Progressively colder air will unleash rounds of heavy lake-effect snow from the Upper Midwest to the interior Northeast for travel during the week of Thanksgiving: https://t.co/xJcd4UB4Hz pic.twitter.com/V9lI85Yc9w
— AccuWeather (@breakingweather) November 14, 2017
Federal forecasters at the National Weather Service have remained more reserved in their prognostications. But, they've never ruled it out.
Models suggest the weather-maker will rake the Buffalo Niagara region with high winds and rain for the early part of the weekend before a trailing cold front allows frigid Canadian air to flow through the area, setting the stage for lake-effect snow and unseasonably chilly weather.
Lake-effect snow is possible Sunday into Monday, weather service forecasters acknowledged this morning, but added that over the last 24 hours or so, forecast models are evolving into a "less impressive" lake-effect setup. Those being a shift in projected wind direction and less available moisture than originally projected.

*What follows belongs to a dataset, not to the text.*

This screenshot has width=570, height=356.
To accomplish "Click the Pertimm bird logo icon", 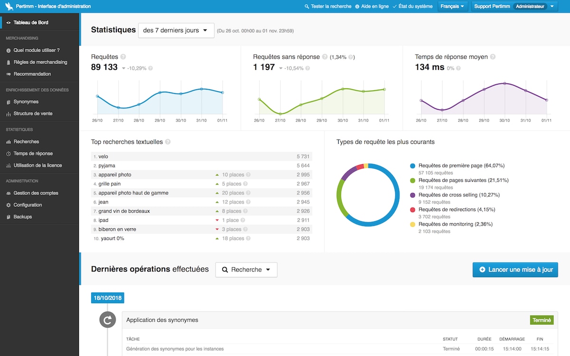I will [8, 7].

"If these model trends continue, the potential for significant lake-effect snow may be off the table," the weather service stated in its forecast discussion. "That said, there is plenty of time for model guidance to trend back in the other direction on these subtle details with this event still four days away."
Weather experts from around the world took to social media Tuesday and aligned their forecasts with models projecting a wintry week leading up to Thanksgiving.
Here was a sampling:
— NortheastWeatherHQ (@NEweatherHQ) November 14, 2017
Full disclosure: We use the s-word in this post....
— Capital Weather Gang (@capitalweather) November 14, 2017
Thanksgiving Day looking more likely to have temperatures typical of mid-winter in the Northeast.
Headed home for the holiday? Pack for January not September. pic.twitter.com/RJcBURtxM5
— Ben Noll (@BenNollWeather) November 14, 2017
— Ryan Maue | weather.us (@RyanMaue) November 14, 2017
What is pretty lock-down solid is the next three days or so.
Here's what to expect:
Today: Partly sunny with a south wind bringing above-average highs to Buffalo – in the low 50s. There are chances for showers after 9 p.m.
Thursday: Chances for rain showers before 8 a.m., then chances for showers and breezy with gusts as high as 31 mph. It'll be cooler with a daytime high of about 43 degrees.
Friday: Partly sunny, but chilly. A high only near 42 degrees. The average high for the date is 47 degrees.
The main weather-maker arrives later Friday night.
Winds are forecast to pick up with rain at first. It's expected to be warm and wet Saturday – in the low 50s – as the storm system draws in warm southerly air, but the approaching cold front is expected to quickly sweep that away.
Temperatures are expected to dip into the low 30s overnight as rain switches over to snow.
Sunday's high isn't expected to make it out of the upper 30s.
This weekend marks the third anniversary of the start of the multiday double lake-effect snowstorm of November 2014 that crippled parts of the Buffalo metro area, eastern suburbs and the Southtowns.